A total of Rs 19,108.77 million estimated for the current financial year for the health sector in Khyber Pakhtunkhwa, an phenomenal increase of almost 150 per cent, compared to Rs 7646.44million, allocated in last fiscal period 2012-13. However, the study said the increase does not coincide with district health budgets. In 2012-2013, total revised budgets for health sector in Swabi, Mardan and Peshawar districts was Rs 1584 million, which increased to Rs 1723.7 million in 2013-2014 estimated budgets, with only 8.8 percent increase over the last year, the study said.

It was further revealed that the per capita health expenditure of the district is around Rs 240 which is very low. The per capita spending of the district on health in 2013-14 for Peshawar, Mardan & Swabi are Rs 229, Rs 223 and Rs 268 respectively. This shows a steady rise from the per capita expenditure of the districts on health in the year 2011-12. The pattern prevails throughout the province. The first and foremost problem of the health sector is lower budget allocation in the budgets despite the fact that in KP Comprehensive Development Strategy, health sector was the priority sector for the provincial government.

In all three districts health budgets, it said that a major chunk of health budgets goes to the employee's related expenses. The mere comparison of 2011-12 with the year 2013-14 brings home the fact that percentage share of salary has increased and it has gained more than 10 percentage point (82 to 92) over the 3 years. Whereas the budgets of other heads have been compromised; eg operating expenses decreased from 17% in 2011-12 to 8% in 2013-14. The budget of assets, repair & maintenance and grants is almost frozen over the last 3 years. Again, given the rate of inflation, the budget allocations in assets, repair and maintenance and grants have actually deceases over the last 3 years. This is an alarming situation. Failure to allocate more budgets in repair and maintenance heads may have turned health facilities dysfunctional. However, the study said the need is to accompany these expenses with expenses in other sectors to support the large presence of human resource base.

The organisation said the basic finding is the very low level of overall allocation to the health sector in the three most populated districts of Khyber Pakhtunkhwa, stressed the need is to raise the overall budget so that the outcome sets in the comprehensive development strategy be achieved. The province is still below on the MDGs in the health sector and only a greater allocation can achieve those objectives by 2015. Overall the district budgets on health show an increase over three year period but that is just enough to cater for inflation and not enough for growth in population. It was noted that while making the budget, previous year budget was increased/decreased evenly. No exercise is done to determine the actual needs of health facility, the survey said. It was also noticed that the posts of doctors are lying vacant while every year Finance Department allocate budget for these vacant posts. The district health officers need to be more proactive in sharing health budgets. CGPA faced many hurdles in reaching district budget books.

In all the three districts under study, almost 90% of the district health budget goes to the General Hospital Services thus leaving not much money for EPI, Mother and Child Care, Drug Control and other health facilities. Lower budget allocation to the Mother and Child Care centres restrict the government health facility to offer only a week special activity in a whole month.

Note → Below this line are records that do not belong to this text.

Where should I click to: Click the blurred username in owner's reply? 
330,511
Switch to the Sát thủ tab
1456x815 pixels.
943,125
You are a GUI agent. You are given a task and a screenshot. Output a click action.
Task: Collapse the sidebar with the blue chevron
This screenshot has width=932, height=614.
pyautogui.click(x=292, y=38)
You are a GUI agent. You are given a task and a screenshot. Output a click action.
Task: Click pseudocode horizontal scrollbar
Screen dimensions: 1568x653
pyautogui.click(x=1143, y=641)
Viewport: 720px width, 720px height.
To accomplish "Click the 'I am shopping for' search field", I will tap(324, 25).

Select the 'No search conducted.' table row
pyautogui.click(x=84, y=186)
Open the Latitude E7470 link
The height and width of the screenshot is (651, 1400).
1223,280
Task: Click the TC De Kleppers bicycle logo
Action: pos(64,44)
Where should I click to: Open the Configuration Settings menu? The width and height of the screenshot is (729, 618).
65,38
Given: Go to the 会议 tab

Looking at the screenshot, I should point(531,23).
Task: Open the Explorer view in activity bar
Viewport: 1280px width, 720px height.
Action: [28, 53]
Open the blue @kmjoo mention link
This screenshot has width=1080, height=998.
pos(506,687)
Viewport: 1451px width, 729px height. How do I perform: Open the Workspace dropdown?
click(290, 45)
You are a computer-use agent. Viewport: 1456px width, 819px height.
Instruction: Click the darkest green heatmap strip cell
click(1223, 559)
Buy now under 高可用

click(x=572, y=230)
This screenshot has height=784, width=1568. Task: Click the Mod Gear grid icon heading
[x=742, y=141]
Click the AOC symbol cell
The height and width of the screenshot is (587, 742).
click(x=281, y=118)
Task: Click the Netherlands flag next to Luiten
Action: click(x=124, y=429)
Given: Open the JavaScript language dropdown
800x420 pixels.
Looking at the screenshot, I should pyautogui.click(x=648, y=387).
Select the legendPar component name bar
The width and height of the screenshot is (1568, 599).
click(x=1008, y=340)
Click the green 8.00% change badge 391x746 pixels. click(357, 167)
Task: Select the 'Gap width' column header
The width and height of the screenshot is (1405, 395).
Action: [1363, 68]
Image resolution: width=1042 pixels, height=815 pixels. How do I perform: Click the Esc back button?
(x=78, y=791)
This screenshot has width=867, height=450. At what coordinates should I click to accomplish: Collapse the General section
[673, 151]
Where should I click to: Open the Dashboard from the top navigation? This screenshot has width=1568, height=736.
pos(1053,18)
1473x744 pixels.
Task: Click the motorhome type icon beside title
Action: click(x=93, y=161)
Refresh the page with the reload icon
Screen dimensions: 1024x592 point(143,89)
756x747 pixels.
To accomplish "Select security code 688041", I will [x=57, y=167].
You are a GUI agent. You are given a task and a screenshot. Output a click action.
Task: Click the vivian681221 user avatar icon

The budget should be increased as most of the patients are children and their mothers.

On the expenses side, the major chunk (almost 90%) goes to the salaries of the employees. We recommend these expenses should be complemented with expenses on Repair and Maintenance to improve efficiency of the doctors. The allocation of health budget for Peshawar has been inconsistent. Though it gained an average increase of 10% between 2011-12 and 2013-14, it does not match with the increasing population and its needs in the district. Lack of medicine at BHUs and other government hospital at the village level is a major concern and the doctors in-charge were complaining as patients only visit government health facility if free medicines are available.